Final answer:
The statement about an accrual-method business deferring income recognition until goods are delivered is true. This method matches income with the period in which the goods or services are provided and reflects the accrual accounting principle of the matching concept, recording advance payments as a liability.
Step-by-step explanation:
The statement is true: an accrual-method business receiving an advance payment for goods that it will provide to customers in the future must account for the prepayment for tax purposes under the deferral method. Income recognition is deferred under this method until the goods are delivered or services are performed. This approach aligns the recognition of income with the economic activity that generates that income and adheres to the matching principle of accounting.

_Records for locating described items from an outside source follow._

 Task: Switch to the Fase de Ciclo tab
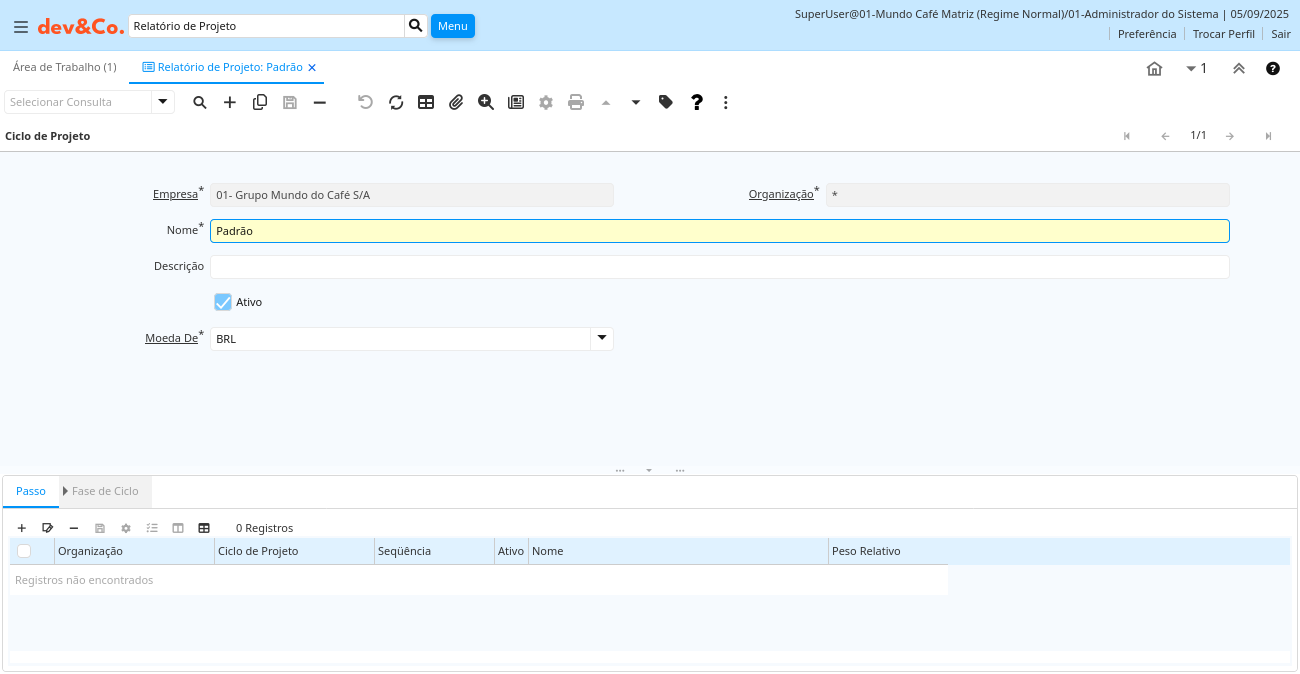(104, 491)
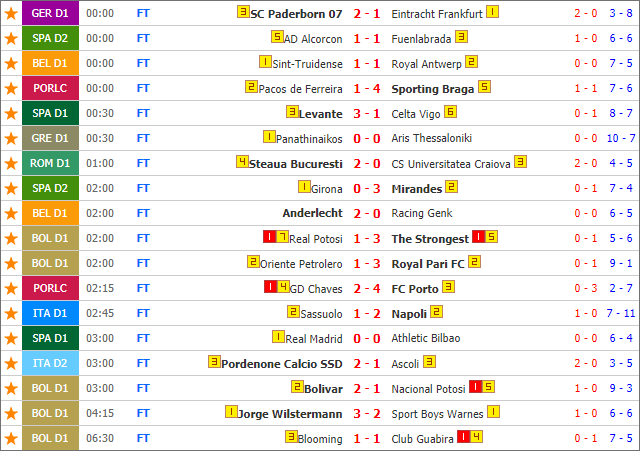The height and width of the screenshot is (451, 640).
Task: Click the GER D1 league badge
Action: (50, 13)
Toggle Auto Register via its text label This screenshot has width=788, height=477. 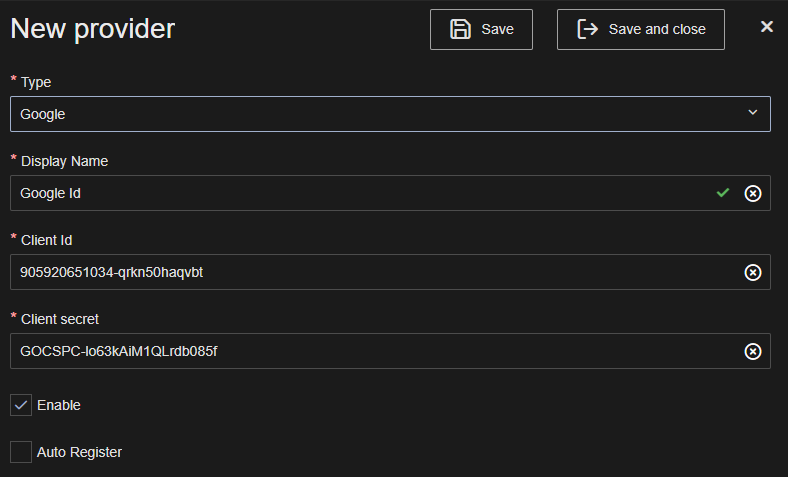click(x=79, y=452)
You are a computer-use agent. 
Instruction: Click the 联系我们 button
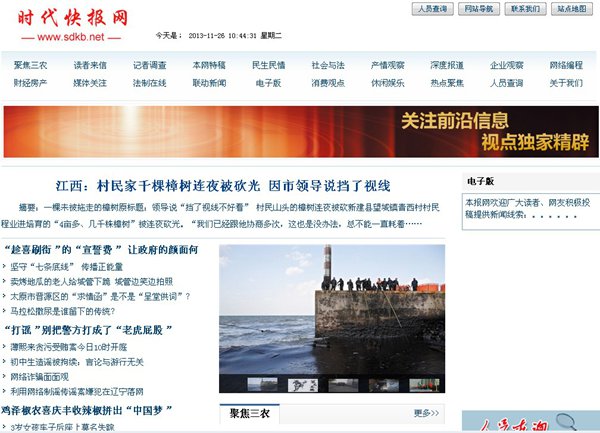pyautogui.click(x=525, y=9)
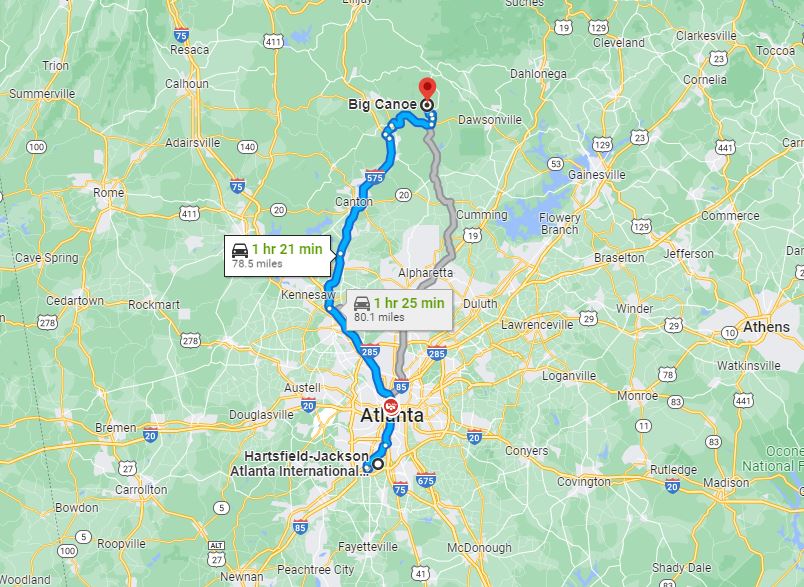The width and height of the screenshot is (804, 587).
Task: Click the US 411 shield near Rome
Action: [189, 213]
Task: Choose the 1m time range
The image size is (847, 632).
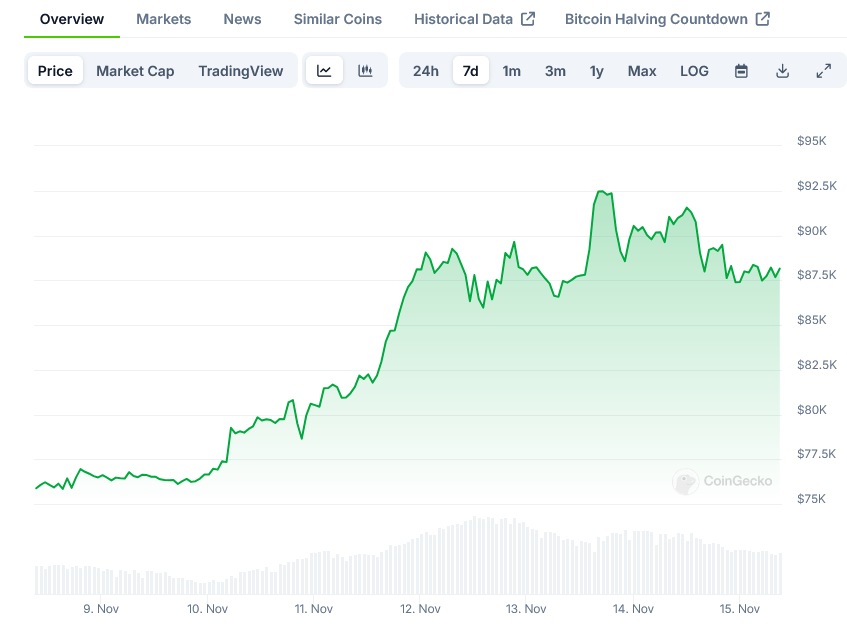Action: [511, 71]
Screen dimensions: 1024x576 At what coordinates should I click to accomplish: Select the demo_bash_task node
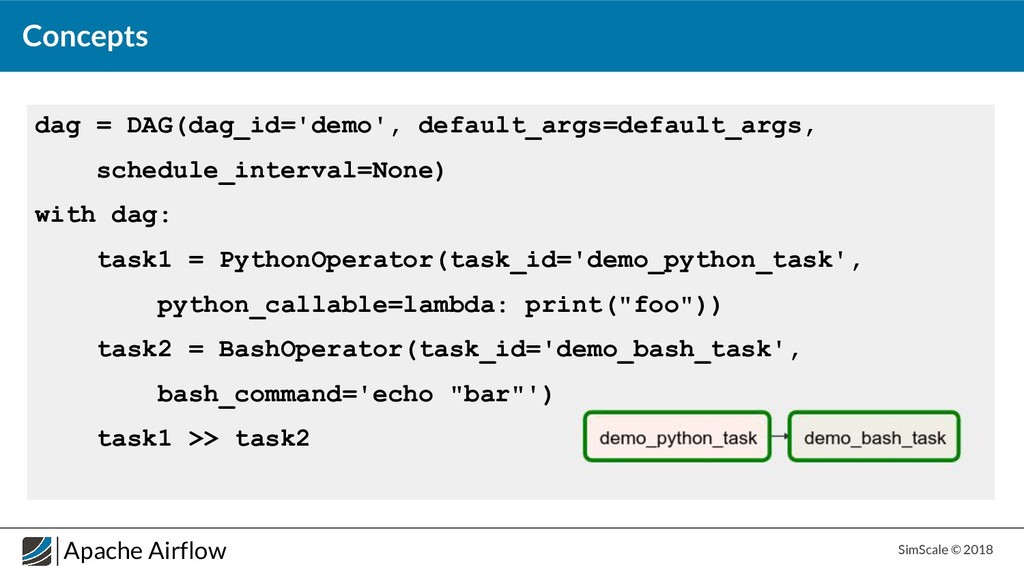pyautogui.click(x=874, y=437)
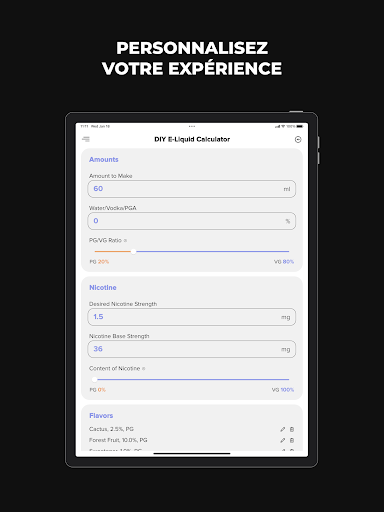Focus the Water/Vodka/PGA percentage field

[x=192, y=221]
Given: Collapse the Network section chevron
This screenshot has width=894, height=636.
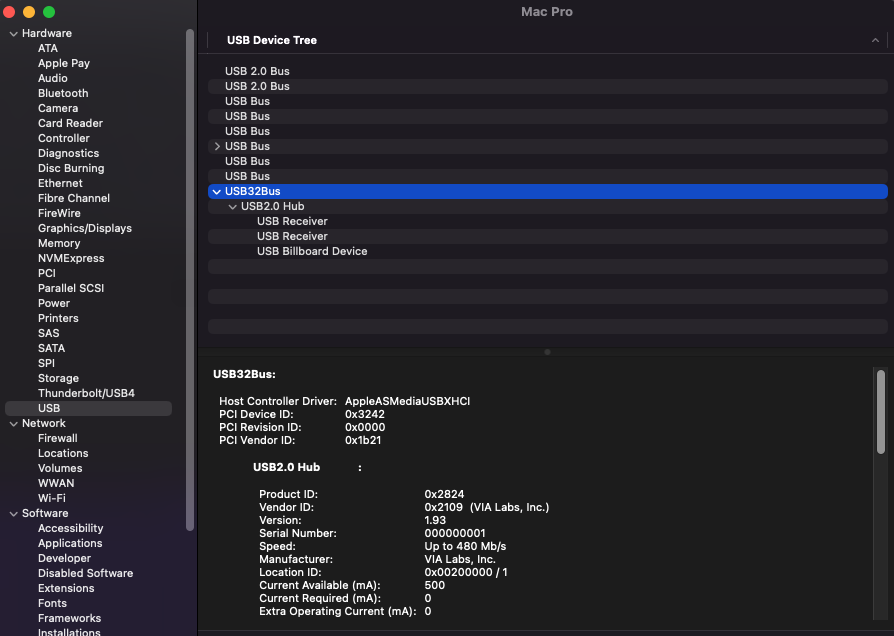Looking at the screenshot, I should coord(14,424).
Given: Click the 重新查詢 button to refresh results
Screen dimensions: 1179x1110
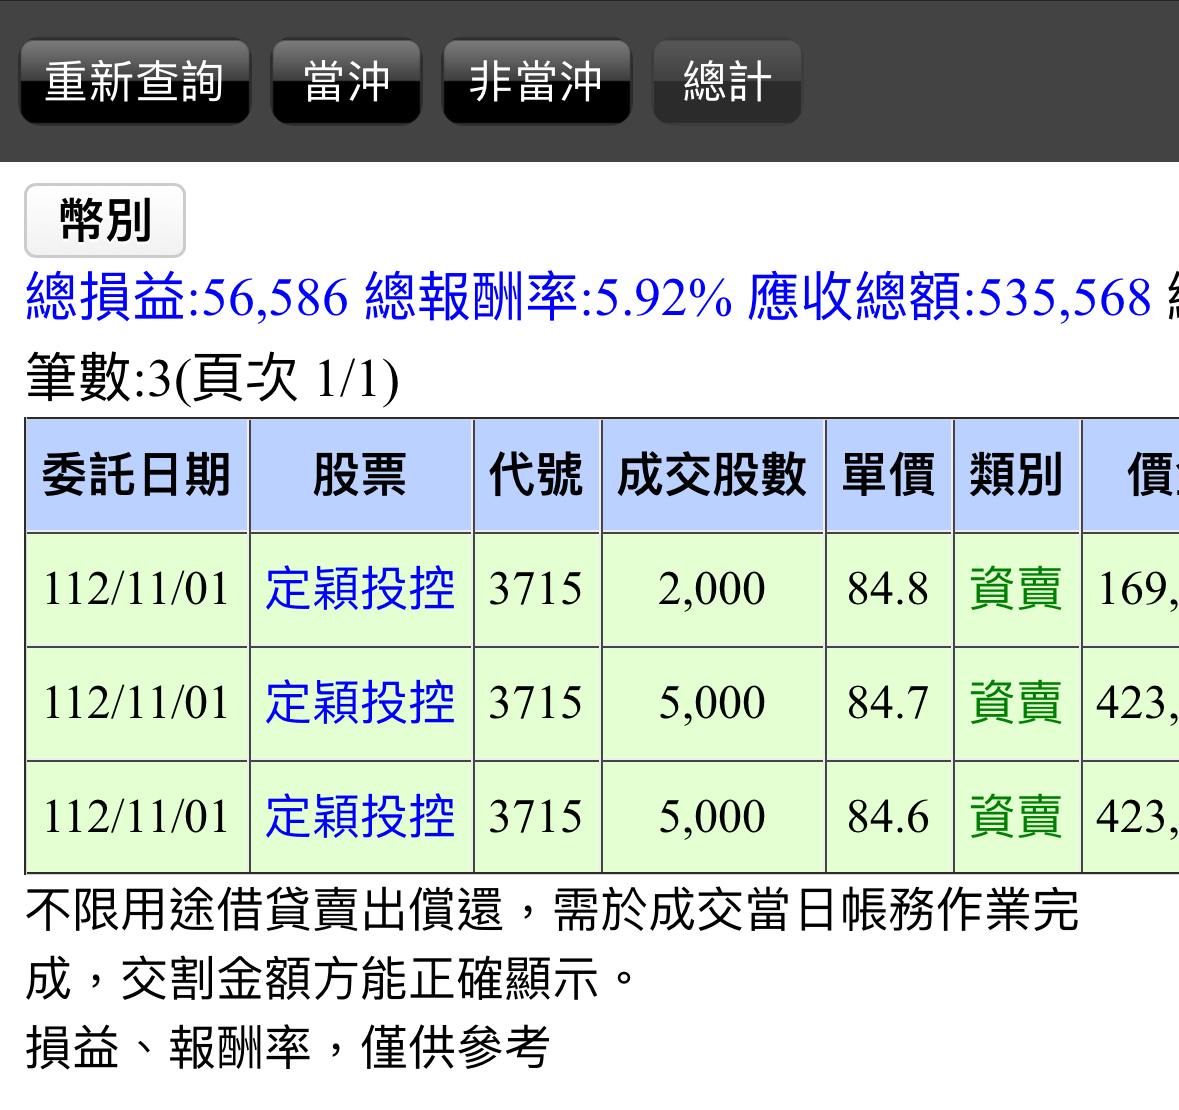Looking at the screenshot, I should 134,80.
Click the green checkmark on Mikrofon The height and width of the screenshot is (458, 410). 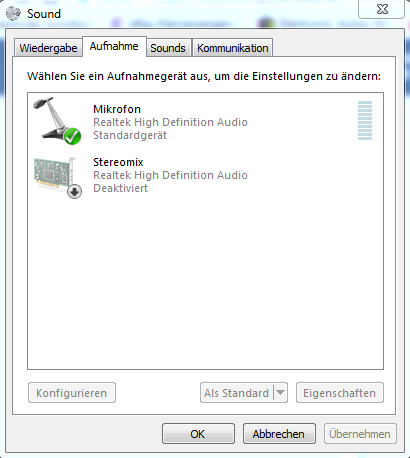[x=72, y=136]
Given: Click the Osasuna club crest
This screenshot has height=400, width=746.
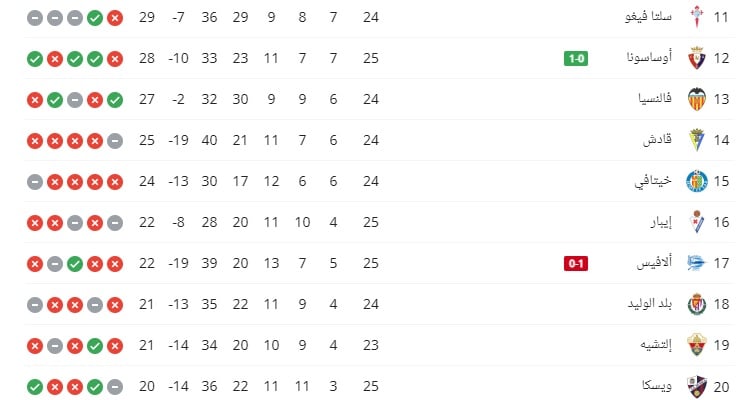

Under the accrual accounting method, revenues and expenses are recorded when they are earned or incurred, irrespective of when the cash is actually received or paid. Thus, when a business receives an advance payment, it is recorded as a liability on the balance sheet in a T-account format, indicating that there is an obligation to deliver goods or services in the future.
It is important to understand that recognizing the income this way might affect how transaction costs are recognized and how a business is seen as a unit of account. When the prepayment is made—as in a time deposit or certificate of deposit—the depositor receives a higher interest rate for agreeing to leave the money for a specified period. In the case of business prepayments, it postpones the recognition of income for tax purposes, which has its implications for financial planning and reporting.